Saling lempar pernyataan dan bantahan terus terjadi antara Aakar dan nasabah Jouska hingga pada babak baru penyelidikan melibatkan pihak Kepolisian pada September tahun lalu.
Berbagai laporan ke kepolisian dibuat klien Jouska yang merasa dirugikan. Salah satunya laporan dari Rinto Wardana, kuasa hukum 41 korban PT Jouska Finansial Indonesia yang memperkirakan jumlah kerugian kliennya menembus Rp18 miliar.
Laporan dibuat pada 12 November 2020 lalu di Polda Metro Jaya dengan dugaan tindak pidana pasal 28 ayat 1 UU ITE Nomor 11 tahun 2018 tentang Berita Bohong dan Merugikan Konsumen dalam Transaksi Elektronik.
Pada Januari 2021 lalu, Rinto mengatakan penyidik menambah satu pasal terkait pasar modal dalam kasus terkait yaoitu Pasal 104 Undang-Undang (UU) Pasar Modal. Dengan tambahan itu, artinya ada tiga tindak pidana yang diselidiki oleh penyidik.
Rinto menjelaskan ada temuan bahwa Aakar membuka rahasia terkait perdagangan di Bursa Efek Indonesia (BEI). Hal ini biasa disebut dengan insider trading. "Informasi terbaru digunakan pasal 104 itu karena ada yang namanya unsur membuka rahasia terkait perdagangan di bursa saham," kata Rinto saat itu.
Dalam Pasal 104 UU Pasar Modal, pelanggaran tersebut diancam dengan pidana penjara paling lama 10 tahun dan denda paling banyak Rp15 miliar. Hingga akhirnya pada hari ini Selasa (12/10/2021) polisi menetapkan CEO PT Jouska Finansial Indonesia Aakar Abyasa Fidzuno menjadi tersangka kasus penipuan, penggelapan, kejahatan pasar modal, hingga pencucian uang.

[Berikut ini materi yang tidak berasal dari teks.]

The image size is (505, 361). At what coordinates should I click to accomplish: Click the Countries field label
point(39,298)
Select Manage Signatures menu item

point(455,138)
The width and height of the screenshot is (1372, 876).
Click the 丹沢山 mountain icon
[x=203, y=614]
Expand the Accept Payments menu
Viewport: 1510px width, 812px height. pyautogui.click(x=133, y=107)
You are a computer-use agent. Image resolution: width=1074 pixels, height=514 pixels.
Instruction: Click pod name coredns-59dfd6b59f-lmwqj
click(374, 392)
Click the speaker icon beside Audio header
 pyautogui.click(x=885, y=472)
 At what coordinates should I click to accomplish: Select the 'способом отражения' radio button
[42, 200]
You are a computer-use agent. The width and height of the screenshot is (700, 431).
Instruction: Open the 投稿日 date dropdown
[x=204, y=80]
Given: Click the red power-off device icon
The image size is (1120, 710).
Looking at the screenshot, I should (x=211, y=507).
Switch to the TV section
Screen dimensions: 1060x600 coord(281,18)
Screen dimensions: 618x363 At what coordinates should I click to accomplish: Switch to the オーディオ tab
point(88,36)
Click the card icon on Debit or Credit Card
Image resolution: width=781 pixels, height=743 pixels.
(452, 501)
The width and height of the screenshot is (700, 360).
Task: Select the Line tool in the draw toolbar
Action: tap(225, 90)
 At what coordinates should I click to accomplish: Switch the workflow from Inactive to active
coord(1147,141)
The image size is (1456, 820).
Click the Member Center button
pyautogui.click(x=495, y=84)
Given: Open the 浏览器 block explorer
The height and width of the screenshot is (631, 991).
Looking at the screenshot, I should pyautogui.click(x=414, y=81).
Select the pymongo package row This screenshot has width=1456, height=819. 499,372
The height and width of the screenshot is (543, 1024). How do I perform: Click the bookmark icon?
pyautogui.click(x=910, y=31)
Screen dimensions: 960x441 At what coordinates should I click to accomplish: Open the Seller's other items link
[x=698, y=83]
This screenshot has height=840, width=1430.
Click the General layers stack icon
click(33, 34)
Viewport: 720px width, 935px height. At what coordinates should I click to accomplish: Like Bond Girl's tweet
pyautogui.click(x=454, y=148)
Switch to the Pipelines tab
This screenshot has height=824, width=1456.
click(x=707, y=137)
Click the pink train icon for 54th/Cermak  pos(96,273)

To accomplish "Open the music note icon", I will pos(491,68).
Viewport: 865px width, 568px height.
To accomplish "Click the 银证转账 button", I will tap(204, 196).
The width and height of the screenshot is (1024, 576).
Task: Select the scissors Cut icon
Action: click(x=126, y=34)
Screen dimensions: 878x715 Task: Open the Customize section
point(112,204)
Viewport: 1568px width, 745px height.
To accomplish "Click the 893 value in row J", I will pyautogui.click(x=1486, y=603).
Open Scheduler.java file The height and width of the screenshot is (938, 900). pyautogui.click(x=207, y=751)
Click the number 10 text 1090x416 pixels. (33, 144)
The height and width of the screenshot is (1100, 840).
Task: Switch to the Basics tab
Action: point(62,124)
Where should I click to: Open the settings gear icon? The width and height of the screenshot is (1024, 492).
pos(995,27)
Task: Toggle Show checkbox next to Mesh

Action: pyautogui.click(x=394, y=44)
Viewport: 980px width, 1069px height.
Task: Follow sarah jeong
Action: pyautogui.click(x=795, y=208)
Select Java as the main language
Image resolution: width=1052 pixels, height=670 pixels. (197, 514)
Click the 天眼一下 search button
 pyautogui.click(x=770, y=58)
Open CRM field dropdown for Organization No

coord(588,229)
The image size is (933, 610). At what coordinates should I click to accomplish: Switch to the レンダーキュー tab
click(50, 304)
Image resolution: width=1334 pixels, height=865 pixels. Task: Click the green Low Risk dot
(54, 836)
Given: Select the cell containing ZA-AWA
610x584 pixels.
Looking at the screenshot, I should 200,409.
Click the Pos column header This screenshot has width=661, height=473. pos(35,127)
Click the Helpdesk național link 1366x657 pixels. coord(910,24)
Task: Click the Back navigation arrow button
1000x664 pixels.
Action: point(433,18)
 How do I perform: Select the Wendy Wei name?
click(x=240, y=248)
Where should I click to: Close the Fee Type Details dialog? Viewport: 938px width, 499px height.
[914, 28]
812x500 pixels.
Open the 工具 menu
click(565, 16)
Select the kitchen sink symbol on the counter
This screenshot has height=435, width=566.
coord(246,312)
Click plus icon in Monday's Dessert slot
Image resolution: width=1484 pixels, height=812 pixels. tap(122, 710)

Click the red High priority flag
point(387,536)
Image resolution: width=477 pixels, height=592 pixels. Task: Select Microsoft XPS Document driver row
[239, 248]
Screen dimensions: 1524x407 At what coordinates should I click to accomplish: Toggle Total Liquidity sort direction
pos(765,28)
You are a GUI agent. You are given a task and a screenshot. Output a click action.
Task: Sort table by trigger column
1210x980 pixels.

Hal itu terungkap dalam Surat Pemberitahuan Perkembangan Hasil Penyidikan bernomor B/75/X/RES.1.11/2021.Dittipideksus yang ditujukan kepada Ketua Umum Teman Ganjar Rinto Wardana pada 4 Oktober lalu.
Dalam surat itu tertera informasi Badan Reserse Kriminal Polri akan memeriksa Aakar Abyasa Fidzuno dan Tias Nugraha Putra sebagai tersangka. Pemeriksaan dilakukan sesuai perkembangan hasil gelar perkara pada 7 September.
Dari hasil pemeriksaan polisi sepakat menetapkan Aakar menjadi tersangka. Pasal yang disangkakan adalah tindak pidana pasar modal dan/atau penipuan dan/atau penggelapan dan/atau tindak pidana pencucian uang sebagaimana dimaksud dalam Pasal 103 ayat 1 juncto Pasal 30 dan/atau Pasal 103 ayat 1 jo. Pasal 34 dan/atau Pasal 104 Jo. Pasal 90 dan/atau Pasal 104 Jo. Pasal 91 UU No 8 Tahun 1995 tentang Pasar Modal. Selain itu, Pasal 378 KUHP dan/atau Pasal 372 KUHP dan/atau Pasal 3, Pasal 4, Pasal 5 UU Pemberantasan Tindak Pidana Pencucian Uang.